A nadie le gusta que le mientan. No nos hacen gracia las mentiras piadosas ni que decidan por nosotros lo que debemos saber o no. Si la verdad hace daño somos nosotros quienes lo tenemos que considerar.
La gente tiene la mala costumbre de ocultar cosas que hacen, dicen o piensan porque creen que así nos evitan el daño. Pero no, en realidad no hay nada tan desgarrador como la mentira, el ocultismo y la hipocresía. Nos hace sentir pequeños y vulnerables a la vez que genera desconfianza e inseguridad ante el mundo.
A lo largo de nuestra vida sufrimos y lloramos por cientos de situaciones que otros generan. Sin embargo, todos esos sentimientos y emociones nunca caen en saco roto; por el contrario, gran parte de nuestros aprendizajes están mediados por los daños y el dolor.
Asimismo, sufrir nos hace comprendernos, conocernos y entender aquello de que no hay mal que cien años dure ni cuerpo que lo aguante. De esta forma conseguimos gestionar nuestras emociones o, dicho de otra manera, salir del túnel.
Nuestra vida es nuestra, la vivimos como queremos y no como juzguen los demás. ¿Decidiríamos por alguien a quién tiene que amar y de qué manera? No, eso es una locura. Se ha intentado, sí, pero siempre sin éxito ya que es injusto intentar decidir por los demás.
Decir las cosas a la cara es ser sincero, nada más y nada menos. La gente confunde esto con la falta de educación, de tacto o de prudencia. Dado que la sinceridad es un término que lleva a confusión y cada uno tiene su propia versión del cuento, veamos algo más sobre ella.

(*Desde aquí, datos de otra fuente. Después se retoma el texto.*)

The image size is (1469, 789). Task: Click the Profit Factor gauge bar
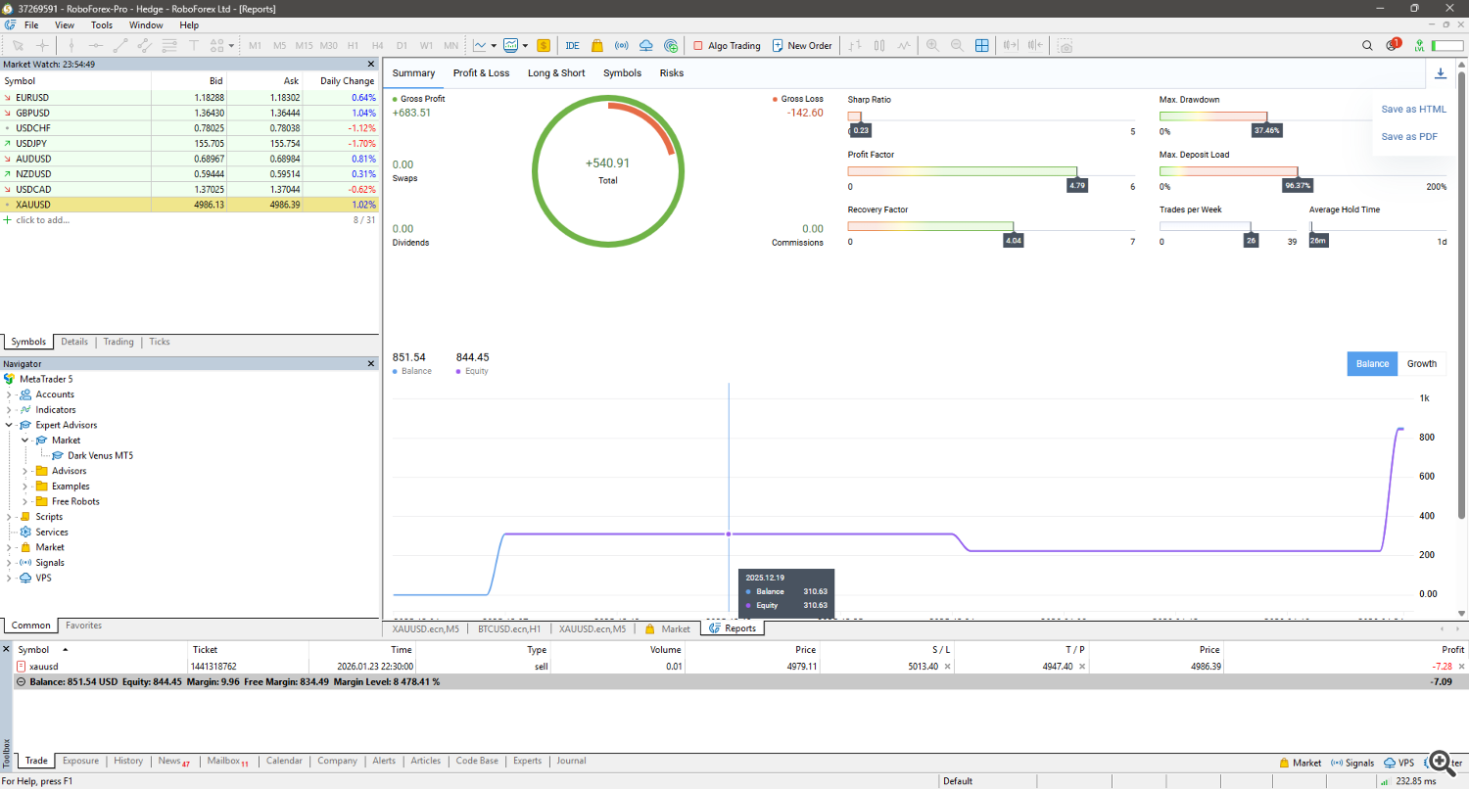(x=962, y=171)
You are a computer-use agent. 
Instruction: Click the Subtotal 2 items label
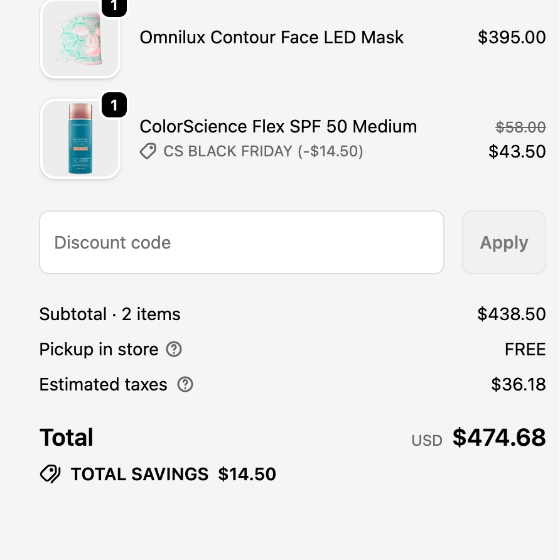coord(110,314)

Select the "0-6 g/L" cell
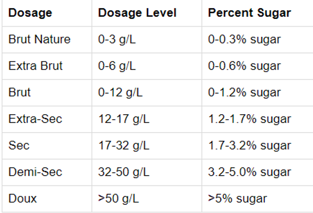(117, 66)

La sinceridad no es decir todo lo que nos viene a la cabeza ni decirlo de forma brusca ni hacerlo en cualquier momento. Asimismo, ser sincero con criterio, empatía y ética no significa maquillar la realidad, sino adecuar su comunicación al momento y a la persona.
La sinceridad nos hace compañeros, gente leal, íntegra. O sea, buena gente. Como es obvio, muchas veces la intención no es mala sino todo lo contrario. Sin embargo, debemos saber que no diciendo la verdad estamos faltando al respeto a la persona “afectada”.
De hecho, mintiendo a alguien le privamos de la oportunidad de manejar su dolor y de asumir la lección que le toca aprender. Por eso esto resulta algo tremendamente injusto y abusivo.
La sinceridad nunca duele, lo que duele son las realidades. Pero que alguien sea sincero siempre es un gran gesto, pese lo que pese y a quien le pese. No obstante puede ocurrir que alguien prefiera vivir en un mundo de fantasía y cegado a la realidad. En ese caso, todo es respetable.
En resumen, la verdad construye y la mentira destruye. Cada uno de nosotros estamos capacitados para asumir la realidad de lo que nos atañe y, por ende, de resolver los posibles daños que nos pudiera ocasionar.
No podemos vivir esperando que la vida sea un camino de rosas ni para nosotros ni para los demás. Así, siempre que nos corresponda deberíamos optar por ser sinceros y no privar a la gente de la oportunidad de crecer superando las adversidades o incomodidades de su propia existencia.